Lors de cette table ronde, le président du Groupe de la Banque africaine de développement, Akinwumi Adesina, a salué la secrétaire Yellen et l’administration Biden pour la mobilisation de ressources de développement destinées à renforcer le financement des infrastructures – une nécessité pour l’Afrique et d’autres parties du monde en développement, a-t-il souligné.

Le président Adesina a indiqué que la Banque africaine de développement, premier bailleur de fonds des infrastructures en Afrique, avait investi plus de 44 milliards de dollars dans les infrastructures du continent sur les seules six dernières années, dans des domaines aussi vitaux que les transports, l’énergie, l’eau et l’assainissement. Malgré les efforts collectifs, l’Afrique reste confrontée à un déficit de financement des infrastructures de 68 à 108 milliards de dollars par an, a-t-il déploré.

Adesina a esquissé huit pistes pour combler le déficit de financement des infrastructures en Afrique :

Préparation de projet

Le président de la Banque africaine a souligné combien les mécanismes de préparation de projet sont essentiels pour développer des projets d’infrastructure bancables, car l’un des principaux écueils aux projets d’infrastructures est de porter des projets commercialement viables jusqu’à leur clôture financière.
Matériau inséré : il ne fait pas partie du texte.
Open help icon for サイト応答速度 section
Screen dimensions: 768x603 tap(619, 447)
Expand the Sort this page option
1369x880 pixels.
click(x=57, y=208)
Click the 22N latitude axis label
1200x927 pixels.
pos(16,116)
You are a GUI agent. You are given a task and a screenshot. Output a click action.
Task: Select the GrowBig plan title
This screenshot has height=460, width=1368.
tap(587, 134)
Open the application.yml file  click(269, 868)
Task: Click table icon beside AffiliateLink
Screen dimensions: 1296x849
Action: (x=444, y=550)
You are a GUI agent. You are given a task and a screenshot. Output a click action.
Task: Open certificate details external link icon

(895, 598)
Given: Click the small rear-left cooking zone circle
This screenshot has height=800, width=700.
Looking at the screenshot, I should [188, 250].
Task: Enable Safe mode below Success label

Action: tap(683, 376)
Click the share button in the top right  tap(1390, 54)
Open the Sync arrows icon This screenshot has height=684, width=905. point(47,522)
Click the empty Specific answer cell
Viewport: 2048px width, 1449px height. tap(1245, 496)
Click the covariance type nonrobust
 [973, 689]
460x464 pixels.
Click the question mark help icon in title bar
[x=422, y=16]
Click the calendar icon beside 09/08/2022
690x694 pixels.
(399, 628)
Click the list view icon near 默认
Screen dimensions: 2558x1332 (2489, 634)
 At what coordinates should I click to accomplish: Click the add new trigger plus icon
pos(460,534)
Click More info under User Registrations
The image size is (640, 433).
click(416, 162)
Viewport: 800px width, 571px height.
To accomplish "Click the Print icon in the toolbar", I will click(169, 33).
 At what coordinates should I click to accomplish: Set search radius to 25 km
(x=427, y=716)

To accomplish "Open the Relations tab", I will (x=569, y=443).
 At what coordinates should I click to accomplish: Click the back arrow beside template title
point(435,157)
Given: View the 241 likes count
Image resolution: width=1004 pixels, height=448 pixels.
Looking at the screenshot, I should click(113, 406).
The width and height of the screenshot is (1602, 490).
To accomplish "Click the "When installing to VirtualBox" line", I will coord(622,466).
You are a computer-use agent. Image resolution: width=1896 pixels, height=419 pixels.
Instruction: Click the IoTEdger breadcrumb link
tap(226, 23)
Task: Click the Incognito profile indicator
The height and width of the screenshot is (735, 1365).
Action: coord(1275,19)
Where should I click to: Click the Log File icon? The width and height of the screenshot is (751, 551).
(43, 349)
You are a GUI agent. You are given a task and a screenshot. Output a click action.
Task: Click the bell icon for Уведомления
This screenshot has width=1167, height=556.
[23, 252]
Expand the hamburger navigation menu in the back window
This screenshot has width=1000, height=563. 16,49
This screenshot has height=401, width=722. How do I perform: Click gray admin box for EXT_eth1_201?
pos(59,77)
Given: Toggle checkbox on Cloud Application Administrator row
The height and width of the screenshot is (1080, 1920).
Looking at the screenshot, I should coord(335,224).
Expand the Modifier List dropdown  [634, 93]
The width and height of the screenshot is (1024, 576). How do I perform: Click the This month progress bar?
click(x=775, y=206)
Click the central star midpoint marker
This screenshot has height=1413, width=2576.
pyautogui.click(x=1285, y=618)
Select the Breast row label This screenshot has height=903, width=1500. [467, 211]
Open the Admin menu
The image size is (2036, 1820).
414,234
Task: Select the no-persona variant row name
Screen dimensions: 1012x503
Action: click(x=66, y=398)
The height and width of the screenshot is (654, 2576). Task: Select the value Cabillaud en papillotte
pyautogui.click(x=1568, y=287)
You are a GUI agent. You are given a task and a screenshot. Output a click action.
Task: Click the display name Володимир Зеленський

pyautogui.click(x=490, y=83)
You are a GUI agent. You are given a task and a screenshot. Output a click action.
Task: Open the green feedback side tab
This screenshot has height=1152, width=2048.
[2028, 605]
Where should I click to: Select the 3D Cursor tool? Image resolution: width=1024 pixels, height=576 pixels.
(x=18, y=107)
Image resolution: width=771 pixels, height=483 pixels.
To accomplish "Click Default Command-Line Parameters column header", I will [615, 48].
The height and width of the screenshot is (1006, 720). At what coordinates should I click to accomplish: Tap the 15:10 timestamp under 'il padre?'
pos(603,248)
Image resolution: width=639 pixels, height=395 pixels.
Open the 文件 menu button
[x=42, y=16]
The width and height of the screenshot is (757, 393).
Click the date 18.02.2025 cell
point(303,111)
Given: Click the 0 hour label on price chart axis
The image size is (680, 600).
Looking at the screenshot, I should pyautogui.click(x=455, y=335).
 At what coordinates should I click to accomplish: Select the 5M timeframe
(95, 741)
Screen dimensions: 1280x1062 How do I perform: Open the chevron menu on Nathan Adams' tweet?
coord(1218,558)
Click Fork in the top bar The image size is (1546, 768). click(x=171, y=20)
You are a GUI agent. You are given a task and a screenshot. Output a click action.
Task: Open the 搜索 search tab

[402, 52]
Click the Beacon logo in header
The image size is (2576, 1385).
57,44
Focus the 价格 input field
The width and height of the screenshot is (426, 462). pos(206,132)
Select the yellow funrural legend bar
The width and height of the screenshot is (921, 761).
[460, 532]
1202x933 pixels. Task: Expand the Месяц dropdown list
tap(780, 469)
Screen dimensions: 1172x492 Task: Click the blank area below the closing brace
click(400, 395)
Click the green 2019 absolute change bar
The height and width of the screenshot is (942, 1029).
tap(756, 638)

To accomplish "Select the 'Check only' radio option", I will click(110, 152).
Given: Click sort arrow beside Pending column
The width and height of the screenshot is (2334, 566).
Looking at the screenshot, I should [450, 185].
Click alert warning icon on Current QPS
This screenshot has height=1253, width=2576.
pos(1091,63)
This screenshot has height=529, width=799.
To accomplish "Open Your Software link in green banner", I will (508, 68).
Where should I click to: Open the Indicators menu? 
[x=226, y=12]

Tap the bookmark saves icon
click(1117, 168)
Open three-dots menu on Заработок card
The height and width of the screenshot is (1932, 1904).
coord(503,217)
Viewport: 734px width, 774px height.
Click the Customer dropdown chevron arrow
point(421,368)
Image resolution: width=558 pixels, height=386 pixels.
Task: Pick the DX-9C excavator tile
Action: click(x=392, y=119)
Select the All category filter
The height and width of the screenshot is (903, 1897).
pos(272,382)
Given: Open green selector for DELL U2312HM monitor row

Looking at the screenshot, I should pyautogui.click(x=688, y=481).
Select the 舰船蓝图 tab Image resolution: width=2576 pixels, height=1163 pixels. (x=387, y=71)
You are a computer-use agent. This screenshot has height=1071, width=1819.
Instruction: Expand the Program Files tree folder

Il a évoqué la Facilité de préparation des projets d’infrastructure du NEPAD – le fonds spécial créé pour promouvoir l’intégration régionale et aider les pays africains à élaborer des projets de qualité et bancables, à même d’attirer les investissements des secteurs public et privé. Et d’indiquer que la Facilité avait catalysé jusqu’ici 25 milliards de dollars d’investissements en aval, en faveur de l’intégration des infrastructures.

Mobiliser les investisseurs institutionnels

Le président Adesina en est convaincu : les investisseurs institutionnels – fonds de pension, fonds souverains et compagnies d’assurance notamment – détiennent assez de ressources pour changer d’échelle le financement des infrastructures et ainsi passer de milliards de dollars à des billions de dollars. Ensemble, ces institutions, avec les banques commerciales, détiendraient 103 000 milliards de dollars d’actifs sous gestion, a-t-il déclaré. « Cette réserve de capitaux est si vaste, que combler le déficit de financement des infrastructures en Afrique n’en représenterait que 0,03 % ou 0,04 % », a-t-il analysé. Et d’ajouter que les banques multilatérales de développement doivent prendre des risques d’investissement à un stade précoce dans la phase de développement d’un projet.

Améliorer le financement public des infrastructures

Le président de la Banque africaine de développement a indiqué que les gouvernements avaient fourni la majeure partie du financement des infrastructures et qu’ils doivent améliorer l’efficacité du financement public des infrastructures. Ceux-ci devraient aussi promouvoir un processus d’approvisionnement compétitif, une conception de projet de qualité, une exécution rapide et une meilleure culture de la maintenance, a-t-il dit. Avant d’appeler à mettre l’accent sur des infrastructures de qualité et à aller au-delà de projets à moindre coût, vers des projets plus importants susceptibles d’avoir un impact à grande échelle.

Attirer le secteur privé

Le président de la Banque a appelé les gouvernements à œuvrer davantage pour attirer le secteur privé vers le financement des infrastructures. Les gouvernements doivent améliorer l’environnement politique, juridique et réglementaire pour encourager les investissements en partenariat public-privé (PPP) dans les infrastructures, a-t-il ajouté. Le conseil d’administration du Groupe de la Banque africaine de développement vient d’ailleurs d’approuver un nouveau cadre de PPP pour le financement des infrastructures, a-t-il révélé.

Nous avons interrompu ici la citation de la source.